William Holman Hunt is best known for founding the Pre-Raphaelite Brotherhood in 1848 with fellow Royal Academy students, Sir John Everett Millais and Dante Gabriel Rossetti. The movement focused on the sincerity of art before Raphael, strongly promoted moral and biblical subjects, and turned to nature for instruction. Of the three artists, Hunt most closely embodied the principles of the group. He was a religious man, who, over the course of his career, traveled to the Middle East on a number of occasions between 1854 and 1892 to paint biblical scenery first hand. The present watercolor, dated 1854, was created on his first trip to the region. A superb example of the artist's fondness for bright, luminous colors, the sheet depicts the Great Pyramid of Khufu at Giza viewed from the east.
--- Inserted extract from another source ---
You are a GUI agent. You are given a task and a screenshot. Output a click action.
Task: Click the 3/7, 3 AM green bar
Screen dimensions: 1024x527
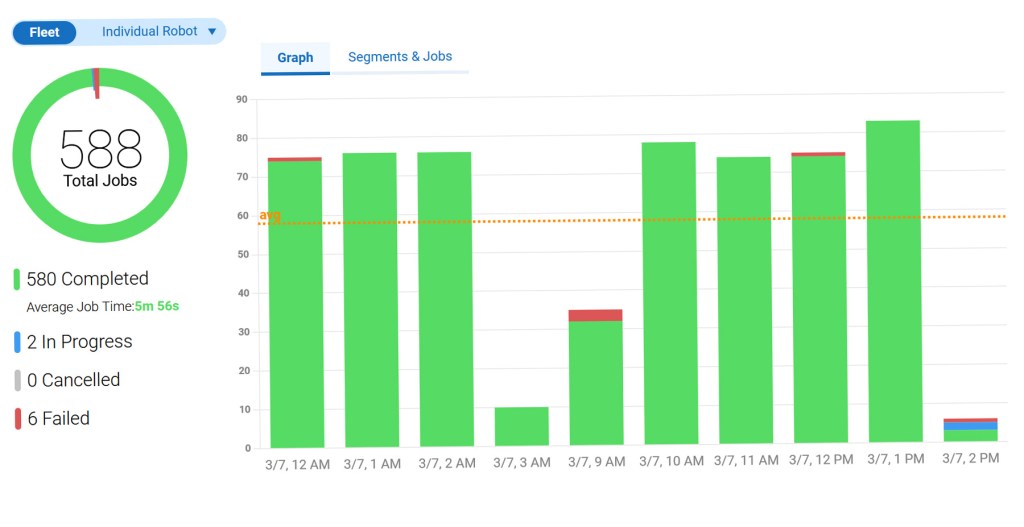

Although Hunt was not particularly fond of the pyramids, or of Egyptian landscape in general, his desire for a poetic record led to several renderings of the subject. Instead of emphasizing the scale of this monumental site, Hunt gives almost equal importance to the figures and animals in the foreground. The study of the pyramid's reflection and the play of sunlight nearby is a testament to the Pre-Raphaelite affinity for observing light effects in nature.
Signed with monogram and dated 1854 lower right.
Judith Bronkhurst, William Holman Hunt, A Catalogue Raisonné, Volume II, no. D 78, repr. p. 50, Yale University Press New Haven and London, 2006.